Because I wanted to discuss literature. Just because I don't like boring books does not mean I don't like books.

Am I not entitled to my opinion? Is Litnet ran by the Nazi regime?:shocked:

JCamilo
07-21-2010, 02:16 AM
Depending on how fast you read it might take you a couple of days of reading before a novel gets interesting. In my opinion life is too short for that.

Then why, pray tell, would you waste your so valuable time on a literature discussion site where... theoretically... members actually enjoy reading rather than see it as a chore to be gotten through as rapidly as possible so that they may spend time doing more important like watching American Idol... or posting on LitNet.:shocked:

Coleridge complete poetry works have 300 pgs. JK Rowiling 3000. Who would take more reading time. In the end its his opion to gaze to Sistine chappel for only a few seconds.

JCamilo
07-21-2010, 02:35 AM
I would insist that Moderm prose, if there is such thing, is not what is targeted to larger audience, Poe wrote 150 years ago that texts should be simpler, not with great length and with imediate effect. If anything, Joyce is modern prose.

I would agree... except that I would note that Poe was not writing to reach a larger demographic, but rather because he felt that the atmosphere was the central issue of his writing and this would be lost if the book was not read in a single setting but broken up over the course of several days... like a novel. I would note that beyond Joyce, a good many "modern" and "contemporary" writers are as difficult, if not more so, than the "old masters". Proust, Georges Perec, Gabriel Garcia Marquez, Jose Saramago, Paul Celan, John Ashberry, Anne Carson, Geoffrey Hill... these and a great many more are not what I would call "easy reading."

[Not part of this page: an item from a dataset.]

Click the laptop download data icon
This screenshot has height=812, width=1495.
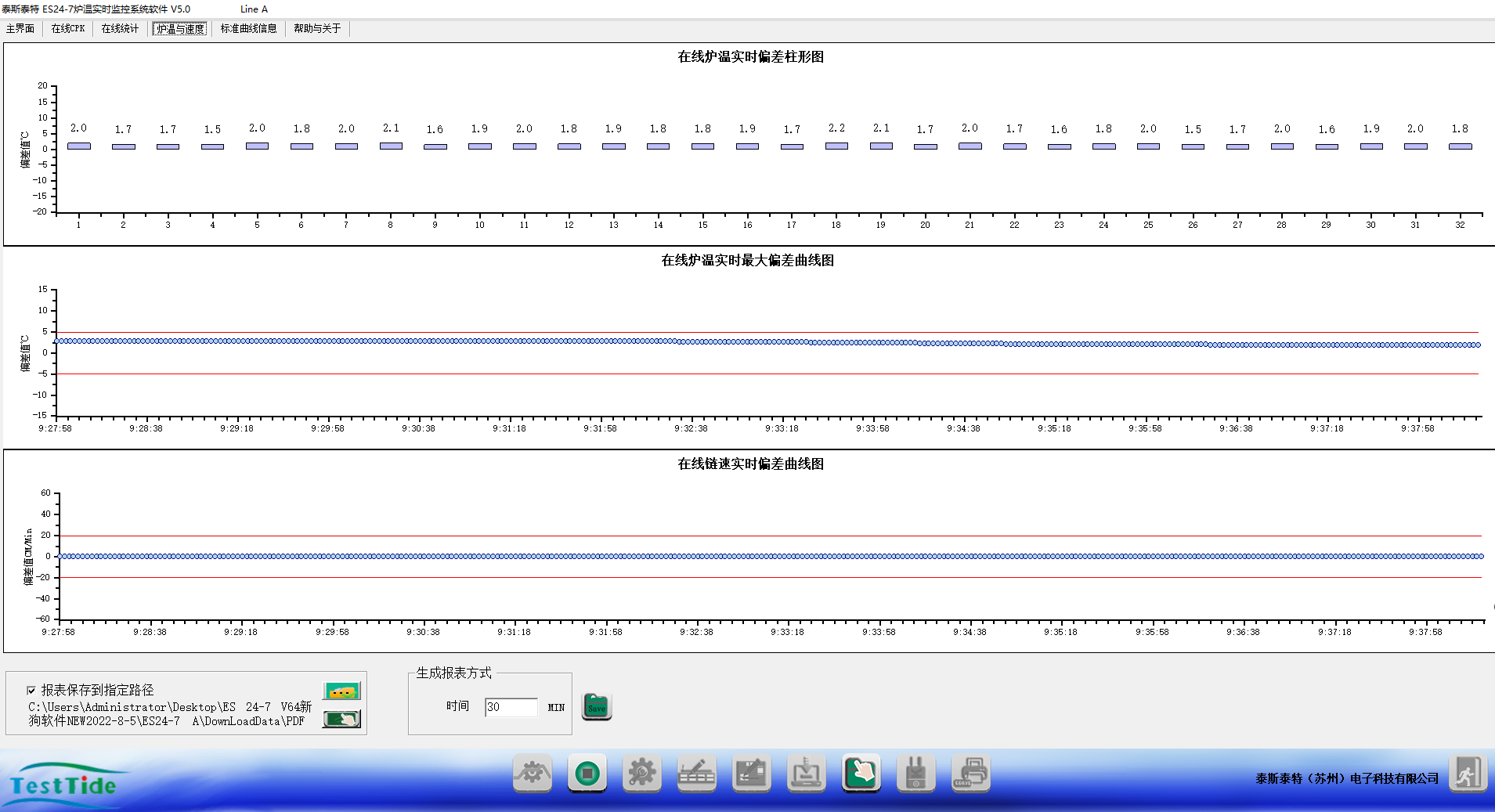tap(806, 774)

I am too drunk to write an acceptable answer. Anyways, Poe wrote for newspapers; his notion about public was a bit more sane than yours or mine. I have no doubt that he is awesome in the sense of reading the public, and perhaps the anti-emily dickinson.
You know, nothing i say is supposed to make any sense and this not because i care little for english...
Anyways, i do not want to mean joyce is the only modern prose, but he is surelly a representative example of modernity, more than borges, for example...
many of modern prose is a return to orality, joycem faulkner, guimaraes rosa are like this....which means returning to a basic literature, not complex...

Alexander III
07-21-2010, 05:35 AM
In all arts there are always cycles which, due to the beauty of human nature, always bounce from one extreme to the opposite extreme.

Ne-classicism is all about logic and the enlightenment, rationality

Then comes Romanticism, which says screw logic and rationality, we focus on emotions and Imagination

Then we have modernism, which says they used way to much flowery language, and their world of imagination is nothing like reality, so the staples of modernism become Using an economic prose style, foregoing the strict form which was the staple of romanticism, and finding a literary medium suitable to depict the true reality of modern life.

* of course there are always exceptions, but I speck of the majority, and I didn't mention the decadent movement as I consider it the beginning of modernism.

So it is safe to assume that there shall arrive a new literary movement were flowery formal prose becomes the staple, as it breaks away drastically from modernism, an that thing people call post-modernism, which seems more like the infant brother of modernism saying I shall be like my brother, but better, not knowing why he wants to be like his brother and not knowing how to be better.